:: TASK REQUIREMENTS ::
A verbatim transcription of the listing below is required, without its pictures.

☆ ☆ ☆ ☆ ☆

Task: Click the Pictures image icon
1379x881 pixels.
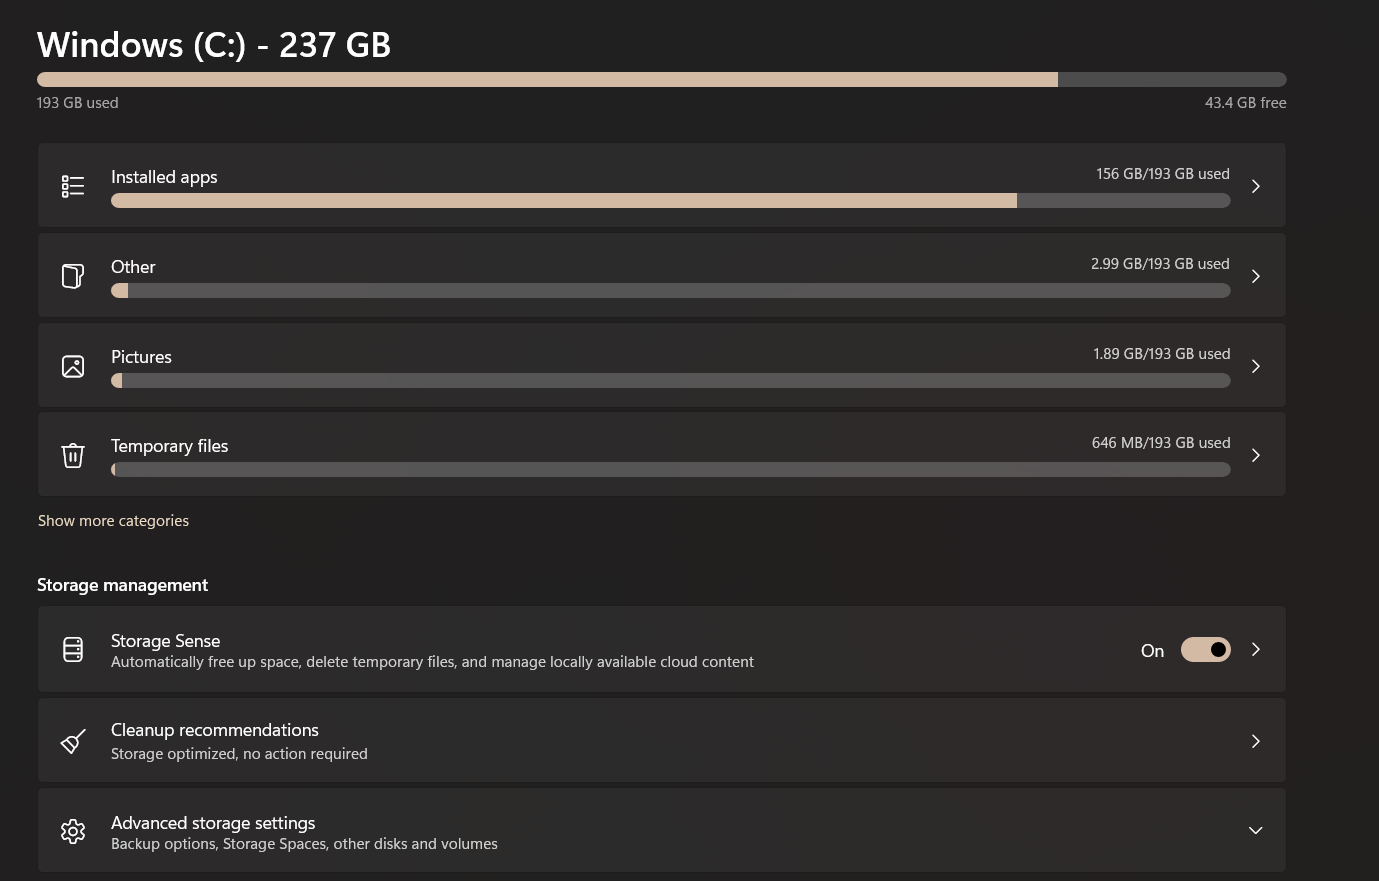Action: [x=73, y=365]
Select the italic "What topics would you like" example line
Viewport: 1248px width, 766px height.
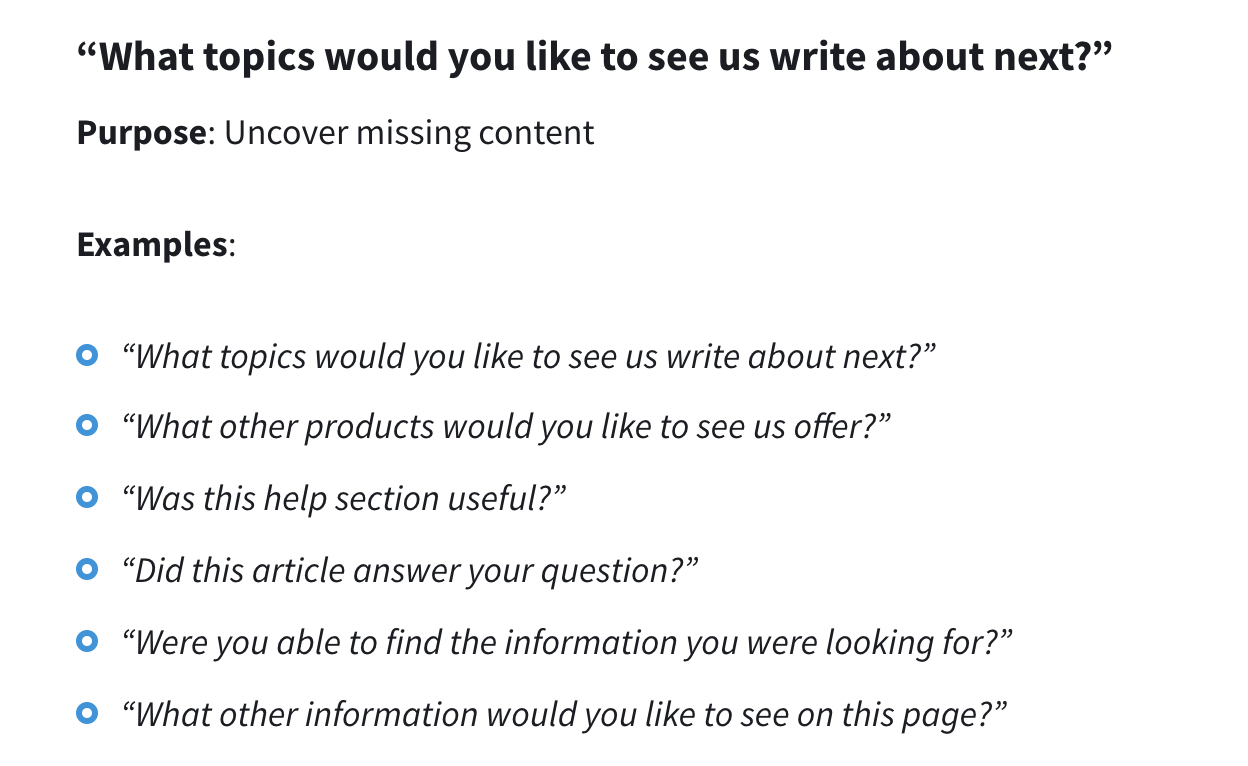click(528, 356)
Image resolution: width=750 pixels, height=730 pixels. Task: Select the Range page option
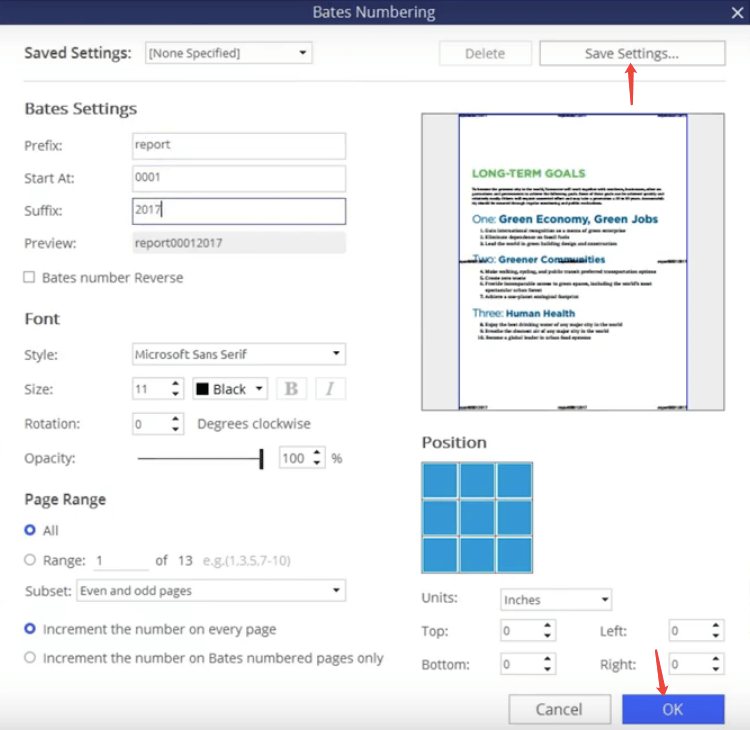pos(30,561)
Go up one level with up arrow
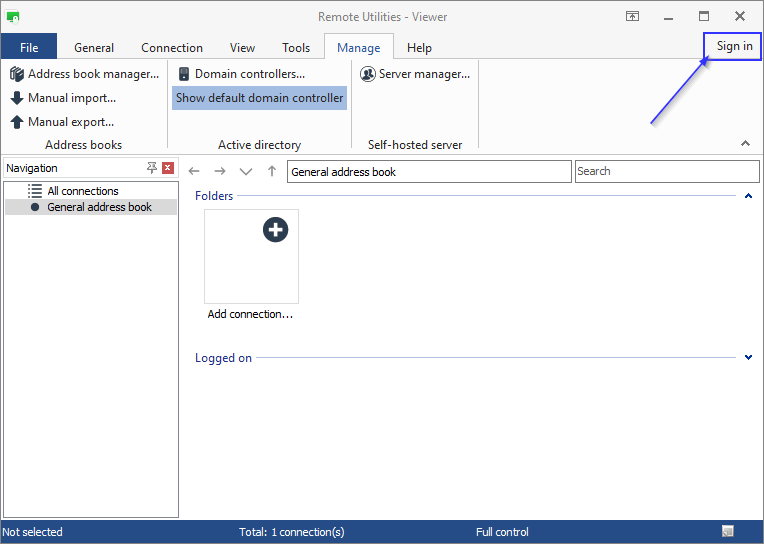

☆ ☆ ☆ ☆ ☆

:: WRITTEN ANSWER ::
Task: Click the Pictures image icon
1379x881 pixels.
Action: [x=73, y=365]
Select the italic "What topics would you like" example line
Viewport: 1248px width, 766px height.
click(528, 356)
Image resolution: width=750 pixels, height=730 pixels. Task: Select the Range page option
pos(30,561)
Go up one level with up arrow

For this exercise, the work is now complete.